The blinking dot that represents Joe shows that his migration has just begun. A few days ago, he left his wintering grounds in the Democratic Republic of Congo, the second-largest rainforest on Earth. He has moved west, into the Republic of Congo, prompting me to consult an atlas, to search online for photos of his location; geography lessons at school were never so interesting. In the next week he will hopefully continue west towards the Atlantic coast, where he will gorge on insects to fuel the long flight across the Sahara.

Over the next few weeks, I will follow Joe’s journey. So many things could go wrong: insufficient fat reserves to propel his wings across the unforgiving desert; storm winds that push birds out over the Atlantic, to be lost at sea; illegal hunting in Malta.

Fortunately for Joe, he is unaware of these risks.

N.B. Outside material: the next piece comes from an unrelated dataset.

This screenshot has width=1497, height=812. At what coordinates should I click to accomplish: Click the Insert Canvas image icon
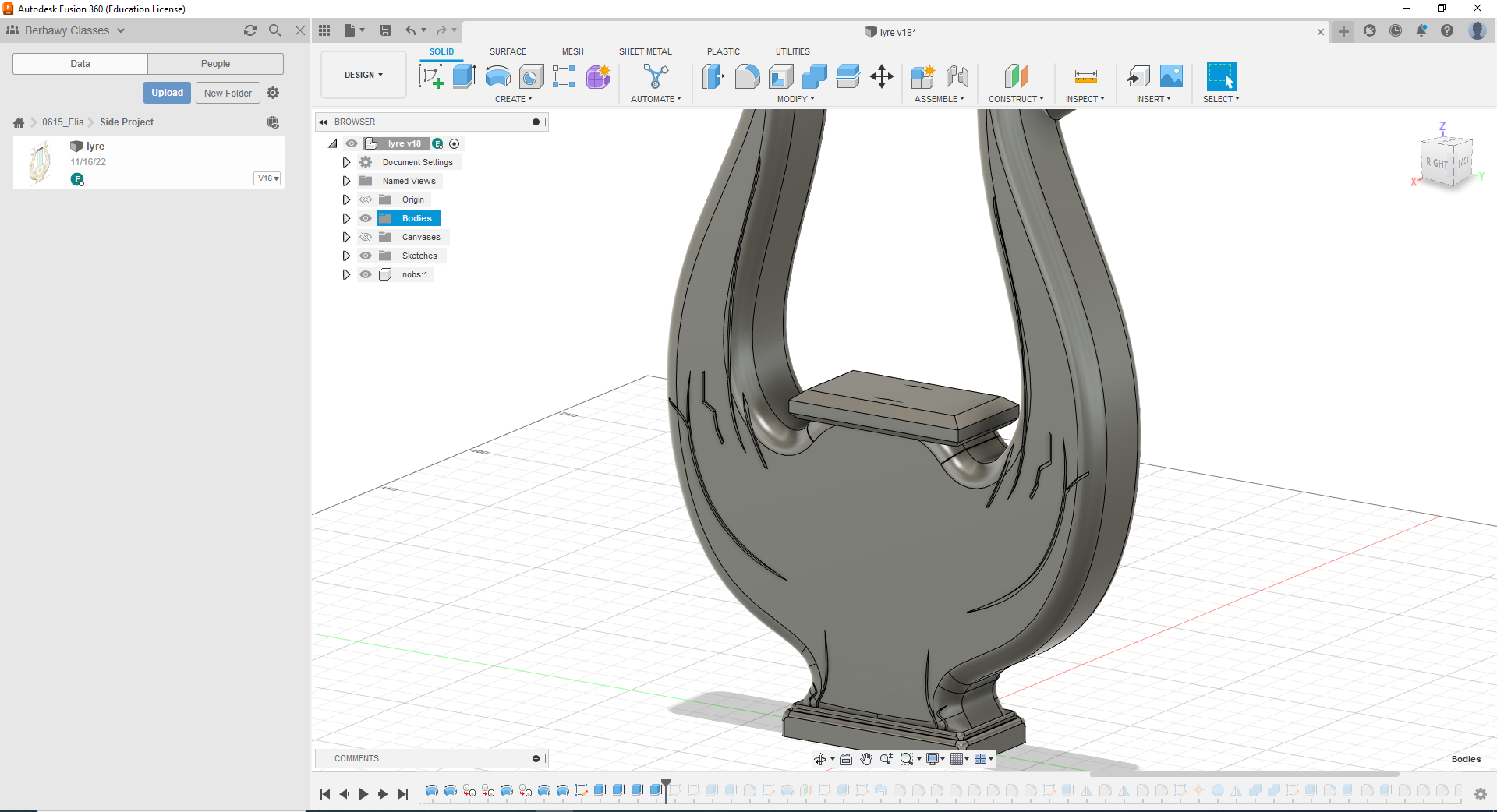coord(1171,76)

He knows only the imperative to breed, to follow the ancient migratory pathways that will lead him to a place where generations of cuckoos have sung their welcome to summer.

I wonder where my cuckoo is. The cuckoo of my adult life, that arrives in late April to a small patch of trees by a rushing stream in northern England. The one whose bright ringing call of “Cuck-oo! Cuck-oo!” drops me through a rift in time and space, back to my childhood, when on early summer evenings we could hear the call drift down from the nearby wood. The magic wood, I called it, because you could find things there that could be found nowhere else, like the cuckoo, and thousands of bluebells, the markers of ancient woodland. One evening, lured by the song, Dad and I went to the wood, scanning every branch for a handsome grey bird with yellow eyes and feet, but we could not find it. The wood is gone now, turned to shiny new houses, and my dad is long dead, but for me they live again in every cuckoo’s call.